Congress Proposes Closure of Bitcoin Tax Loophole with Digital Asset Act

Congress has introduced the Digital Asset PARITY Act to close a major tax loophole affecting Bitcoin transactions. This proposal aims to redefine the tax treatment of digital assets and promote regulated stablecoins.

Mar 29, 2026, 08:32 PM

Key Takeaways

  • 1## Congress Proposes Removal of Widely Used Bitcoin Tax Loophole In a significant shift within cryptocurrency regulation, Congress has introduced a proposal aimed at closing a widely utilized tax loophole for Bitcoin.
  • 2The initiative, dubbed the **Digital Asset PARITY Act**, seeks to amend Section 1091 of the Internal Revenue Code, providing a new framework for the taxation of digital assets while favoring regulated stablecoins.
  • 3This bipartisan discussion draft, presented by Representatives **Steven Horsford** and **Max Miller**, is generating attention among traders, investors, and builders in the cryptocurrency space.
  • 4### The Details of the Proposal The **Digital Asset PARITY Act** aims to redefine how digital assets are classified and treated under tax law.
  • 5Under the proposed changes, Section 1091 would be rewritten to encompass "specified assets," which will now include actively traded digital assets and their derivatives, such as Bitcoin.

Congress Proposes Removal of Widely Used Bitcoin Tax Loophole

In a significant shift within cryptocurrency regulation, Congress has introduced a proposal aimed at closing a widely utilized tax loophole for Bitcoin. The initiative, dubbed the Digital Asset PARITY Act, seeks to amend Section 1091 of the Internal Revenue Code, providing a new framework for the taxation of digital assets while favoring regulated stablecoins. This bipartisan discussion draft, presented by Representatives Steven Horsford and Max Miller, is generating attention among traders, investors, and builders in the cryptocurrency space.

The Details of the Proposal

The Digital Asset PARITY Act aims to redefine how digital assets are classified and treated under tax law. Under the proposed changes, Section 1091 would be rewritten to encompass "specified assets," which will now include actively traded digital assets and their derivatives, such as Bitcoin. The most prominent change involves the treatment of regulated payment stablecoins, which will be exempt from standard gain-or-loss recognition.

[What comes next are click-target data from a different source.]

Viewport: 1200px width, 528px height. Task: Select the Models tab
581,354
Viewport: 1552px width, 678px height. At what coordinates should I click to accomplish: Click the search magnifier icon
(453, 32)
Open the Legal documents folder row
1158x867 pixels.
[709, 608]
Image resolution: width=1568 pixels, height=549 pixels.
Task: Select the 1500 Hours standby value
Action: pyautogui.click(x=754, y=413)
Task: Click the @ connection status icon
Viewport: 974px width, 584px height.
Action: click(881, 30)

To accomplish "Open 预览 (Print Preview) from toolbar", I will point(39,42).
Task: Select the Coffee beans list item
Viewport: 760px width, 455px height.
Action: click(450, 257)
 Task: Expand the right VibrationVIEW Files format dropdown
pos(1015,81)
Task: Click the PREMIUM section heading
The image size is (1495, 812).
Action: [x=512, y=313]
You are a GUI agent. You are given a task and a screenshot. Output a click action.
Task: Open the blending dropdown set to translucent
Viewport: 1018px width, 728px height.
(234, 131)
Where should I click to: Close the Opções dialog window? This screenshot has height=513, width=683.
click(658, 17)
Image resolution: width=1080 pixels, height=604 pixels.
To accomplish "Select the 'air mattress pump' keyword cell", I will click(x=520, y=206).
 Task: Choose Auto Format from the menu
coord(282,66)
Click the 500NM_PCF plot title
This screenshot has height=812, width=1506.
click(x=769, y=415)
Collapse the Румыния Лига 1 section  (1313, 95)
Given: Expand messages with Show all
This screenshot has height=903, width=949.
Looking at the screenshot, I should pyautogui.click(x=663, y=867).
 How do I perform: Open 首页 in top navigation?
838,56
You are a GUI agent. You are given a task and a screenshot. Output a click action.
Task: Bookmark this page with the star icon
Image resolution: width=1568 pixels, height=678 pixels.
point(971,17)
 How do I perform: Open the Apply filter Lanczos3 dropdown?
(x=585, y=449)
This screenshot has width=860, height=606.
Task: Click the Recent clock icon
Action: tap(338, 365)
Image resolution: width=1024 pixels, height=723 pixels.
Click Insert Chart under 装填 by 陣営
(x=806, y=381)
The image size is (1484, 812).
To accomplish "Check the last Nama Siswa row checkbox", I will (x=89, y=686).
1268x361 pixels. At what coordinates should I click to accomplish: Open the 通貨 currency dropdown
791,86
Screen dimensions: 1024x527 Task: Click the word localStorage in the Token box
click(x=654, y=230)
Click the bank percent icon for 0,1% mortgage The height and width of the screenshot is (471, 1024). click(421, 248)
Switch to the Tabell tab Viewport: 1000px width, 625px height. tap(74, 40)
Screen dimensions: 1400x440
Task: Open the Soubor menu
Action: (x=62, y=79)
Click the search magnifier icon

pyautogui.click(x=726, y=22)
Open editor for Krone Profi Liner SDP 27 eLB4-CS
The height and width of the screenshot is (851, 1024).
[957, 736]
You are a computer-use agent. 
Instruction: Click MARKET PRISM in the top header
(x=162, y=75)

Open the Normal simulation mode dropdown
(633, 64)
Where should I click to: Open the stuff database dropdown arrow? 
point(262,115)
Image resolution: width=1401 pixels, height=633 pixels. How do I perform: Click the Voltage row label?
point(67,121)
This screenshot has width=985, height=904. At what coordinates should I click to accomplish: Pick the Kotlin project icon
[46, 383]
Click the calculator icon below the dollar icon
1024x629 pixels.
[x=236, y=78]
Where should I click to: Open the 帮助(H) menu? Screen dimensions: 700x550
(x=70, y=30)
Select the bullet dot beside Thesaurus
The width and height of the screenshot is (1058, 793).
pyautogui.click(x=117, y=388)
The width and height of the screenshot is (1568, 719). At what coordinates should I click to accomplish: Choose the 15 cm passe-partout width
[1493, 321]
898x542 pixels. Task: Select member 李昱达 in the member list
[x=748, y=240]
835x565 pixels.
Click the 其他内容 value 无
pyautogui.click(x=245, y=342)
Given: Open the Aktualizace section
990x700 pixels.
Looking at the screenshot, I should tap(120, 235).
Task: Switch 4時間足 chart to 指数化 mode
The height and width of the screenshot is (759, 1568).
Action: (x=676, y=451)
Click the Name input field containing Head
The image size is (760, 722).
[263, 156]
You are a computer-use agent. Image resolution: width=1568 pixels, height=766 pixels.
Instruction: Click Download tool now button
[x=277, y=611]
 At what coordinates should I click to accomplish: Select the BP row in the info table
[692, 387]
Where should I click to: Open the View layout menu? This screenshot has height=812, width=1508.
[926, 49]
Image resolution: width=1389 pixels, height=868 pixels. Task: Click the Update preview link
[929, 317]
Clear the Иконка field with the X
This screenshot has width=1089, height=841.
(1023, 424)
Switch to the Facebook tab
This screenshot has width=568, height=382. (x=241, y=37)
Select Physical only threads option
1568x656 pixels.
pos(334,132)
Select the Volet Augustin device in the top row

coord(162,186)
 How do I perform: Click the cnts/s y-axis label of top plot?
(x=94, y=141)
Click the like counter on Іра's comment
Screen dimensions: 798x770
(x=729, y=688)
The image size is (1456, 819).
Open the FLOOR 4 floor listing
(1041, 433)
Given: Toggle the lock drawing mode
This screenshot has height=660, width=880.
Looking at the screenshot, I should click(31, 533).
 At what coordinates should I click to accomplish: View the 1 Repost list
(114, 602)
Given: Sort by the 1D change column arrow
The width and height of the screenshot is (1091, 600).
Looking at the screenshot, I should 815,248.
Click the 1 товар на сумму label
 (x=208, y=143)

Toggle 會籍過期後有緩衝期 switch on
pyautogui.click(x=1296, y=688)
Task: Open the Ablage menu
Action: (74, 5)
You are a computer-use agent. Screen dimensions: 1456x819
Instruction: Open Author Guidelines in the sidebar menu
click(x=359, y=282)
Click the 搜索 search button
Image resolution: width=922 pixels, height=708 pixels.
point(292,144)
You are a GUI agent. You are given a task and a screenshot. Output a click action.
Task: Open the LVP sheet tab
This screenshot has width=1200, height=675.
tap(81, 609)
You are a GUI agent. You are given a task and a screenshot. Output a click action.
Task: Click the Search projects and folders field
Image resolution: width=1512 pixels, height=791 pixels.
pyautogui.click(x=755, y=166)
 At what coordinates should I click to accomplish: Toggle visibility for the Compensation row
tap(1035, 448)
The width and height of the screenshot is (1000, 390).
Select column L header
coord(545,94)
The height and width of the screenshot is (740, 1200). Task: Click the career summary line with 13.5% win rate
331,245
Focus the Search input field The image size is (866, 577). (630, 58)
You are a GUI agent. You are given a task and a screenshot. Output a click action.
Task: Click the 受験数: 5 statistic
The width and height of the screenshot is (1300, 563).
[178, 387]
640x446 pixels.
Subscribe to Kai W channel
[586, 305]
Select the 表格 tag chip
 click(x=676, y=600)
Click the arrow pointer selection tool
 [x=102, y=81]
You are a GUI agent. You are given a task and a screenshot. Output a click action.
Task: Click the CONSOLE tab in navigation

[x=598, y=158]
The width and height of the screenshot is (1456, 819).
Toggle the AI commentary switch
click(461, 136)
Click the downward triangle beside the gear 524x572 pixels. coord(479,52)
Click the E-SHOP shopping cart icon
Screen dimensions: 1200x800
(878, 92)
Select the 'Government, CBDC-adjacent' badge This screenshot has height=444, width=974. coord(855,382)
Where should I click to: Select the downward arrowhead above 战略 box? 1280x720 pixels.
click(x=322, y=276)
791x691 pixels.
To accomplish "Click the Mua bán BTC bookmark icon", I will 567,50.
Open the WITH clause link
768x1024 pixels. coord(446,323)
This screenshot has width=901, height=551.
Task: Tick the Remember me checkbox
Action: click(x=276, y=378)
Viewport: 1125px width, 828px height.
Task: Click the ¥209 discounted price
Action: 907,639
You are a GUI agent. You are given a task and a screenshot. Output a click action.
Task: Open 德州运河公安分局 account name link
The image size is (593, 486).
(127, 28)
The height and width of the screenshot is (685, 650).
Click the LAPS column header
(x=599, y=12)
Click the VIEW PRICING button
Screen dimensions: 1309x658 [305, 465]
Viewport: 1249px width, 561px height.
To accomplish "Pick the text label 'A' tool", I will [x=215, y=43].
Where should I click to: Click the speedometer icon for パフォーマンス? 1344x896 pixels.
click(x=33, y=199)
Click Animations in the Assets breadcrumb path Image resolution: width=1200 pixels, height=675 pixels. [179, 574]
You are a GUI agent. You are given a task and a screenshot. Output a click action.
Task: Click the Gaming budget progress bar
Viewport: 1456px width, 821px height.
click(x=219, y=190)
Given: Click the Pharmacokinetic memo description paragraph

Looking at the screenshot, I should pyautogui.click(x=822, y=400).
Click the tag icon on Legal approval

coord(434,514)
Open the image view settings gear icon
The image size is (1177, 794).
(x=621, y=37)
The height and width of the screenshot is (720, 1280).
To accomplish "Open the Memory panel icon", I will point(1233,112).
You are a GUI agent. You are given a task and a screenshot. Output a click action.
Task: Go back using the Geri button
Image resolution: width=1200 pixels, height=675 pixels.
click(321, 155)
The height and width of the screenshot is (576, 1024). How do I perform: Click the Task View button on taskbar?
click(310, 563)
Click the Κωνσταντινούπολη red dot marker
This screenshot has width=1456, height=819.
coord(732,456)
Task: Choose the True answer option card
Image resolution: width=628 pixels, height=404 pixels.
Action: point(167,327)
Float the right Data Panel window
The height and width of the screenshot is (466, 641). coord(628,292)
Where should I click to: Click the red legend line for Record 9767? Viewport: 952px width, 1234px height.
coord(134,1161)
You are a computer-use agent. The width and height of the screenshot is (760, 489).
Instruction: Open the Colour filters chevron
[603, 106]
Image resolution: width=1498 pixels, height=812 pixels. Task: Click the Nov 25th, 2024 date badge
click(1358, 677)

Currently, Bitcoin transactions can trigger capital gains taxes even for small trades due to its volatile nature. Closing this loophole would mean that many everyday transactions involving Bitcoin would require individuals to report gains or losses, thereby complicating the taxation process. In contrast, the proposed Act carves out a narrow class of regulated stablecoins from these requirements, signaling a shift toward favoring digital currencies that maintain stability in value.

Why It Matters

For Traders

The proposed changes to the tax treatment of Bitcoin could create new challenges for active traders. The removal of the tax loophole means that traders would need to track gains and losses more carefully, complicating trading strategies and increasing tax liabilities. Conversely, the favoring of regulated stablecoins may incentivize traders to shift towards these assets, potentially creating liquidity and trading opportunities in regulated markets.

For Investors

For investors, this legislative move sends a clear message regarding the direction of cryptocurrency regulation in the United States. The tightening of regulations around Bitcoin could make it less appealing for investors who value tax efficiency in their portfolios. Conversely, the emphasis on stablecoins suggests a potential investment opportunity in this area, as investors may seek to capitalize on the growth of regulated digital assets that minimize tax burdens.

For Builders

For builders and developers in the cryptocurrency ecosystem, the Digital Asset PARITY Act presents an opportunity to innovate within a more defined regulatory framework. The clarity provided by this legislation could encourage the development of stablecoin projects and infrastructure, aligning with regulatory expectations while establishing a secure transaction environment. As the demand for stablecoins grows, developers may find new avenues for integration and application in various sectors, from payments to decentralized finance.

In conclusion, while the Digital Asset PARITY Act has the potential to reshape the landscape of digital asset taxation, it remains to be seen how this proposal will evolve through the legislative process and what implications it will have for the broader cryptocurrency ecosystem.